Goal — Locate each line in the rows below that contains the word "This" and copy those lines.
· · · · ·
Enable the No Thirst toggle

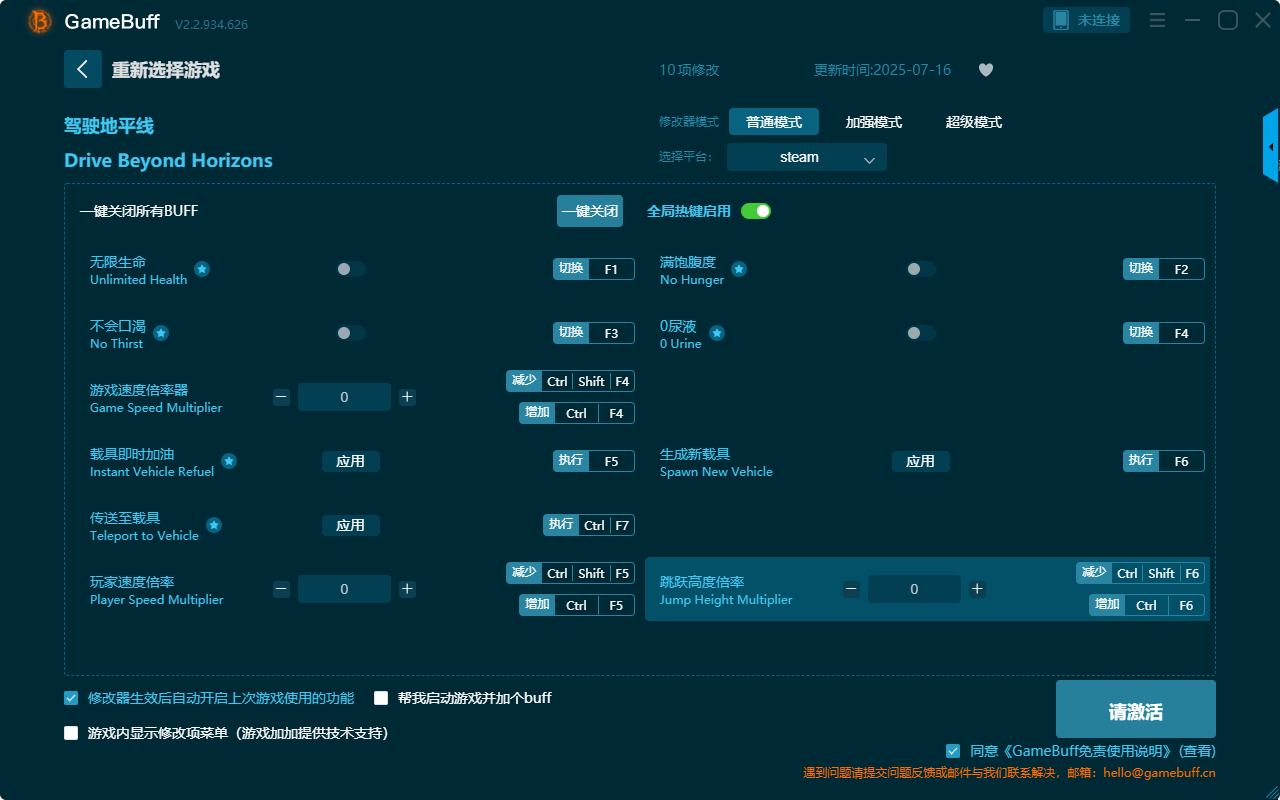350,332
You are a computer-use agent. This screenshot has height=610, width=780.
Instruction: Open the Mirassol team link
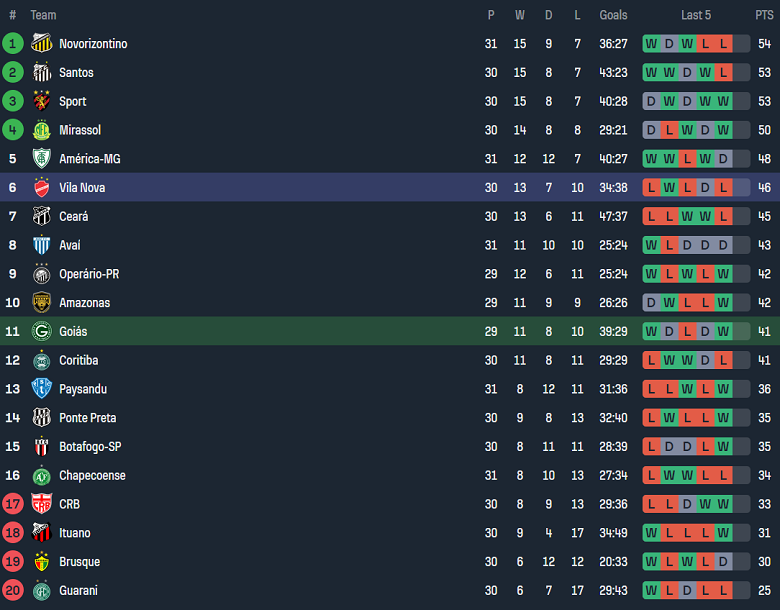80,130
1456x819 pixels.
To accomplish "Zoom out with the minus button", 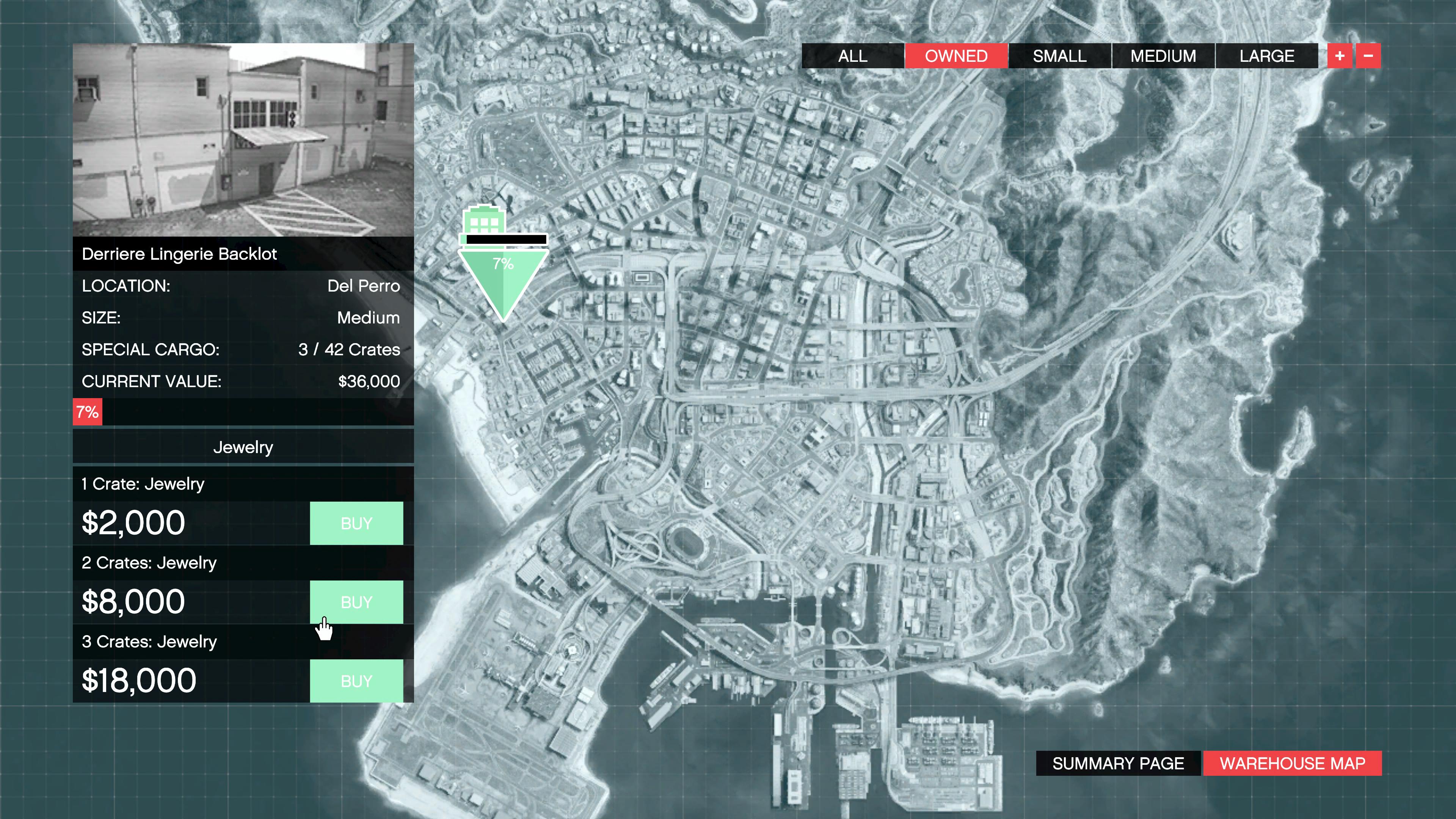I will point(1368,56).
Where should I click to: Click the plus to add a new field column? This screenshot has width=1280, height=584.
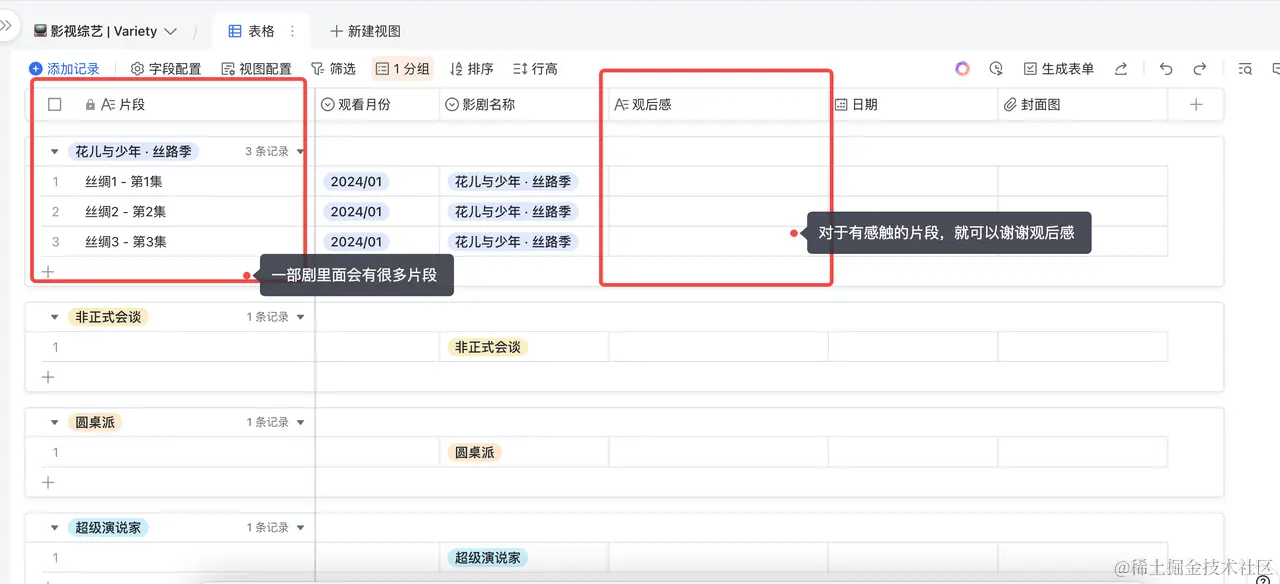click(x=1194, y=104)
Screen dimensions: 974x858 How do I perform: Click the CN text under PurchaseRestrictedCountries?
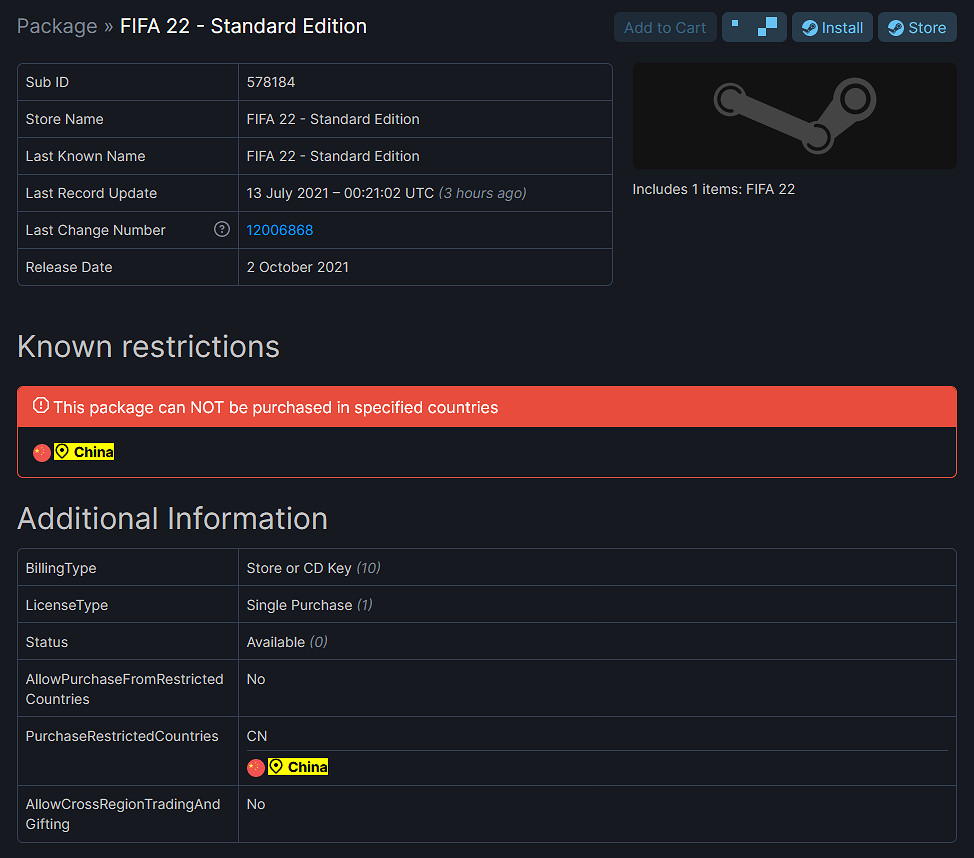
· · · · ·
Answer to the problem —
You are a computer-use agent. This screenshot has height=610, width=780.
Where should I click to: Click the plus to add a new field column? This screenshot has width=1280, height=584.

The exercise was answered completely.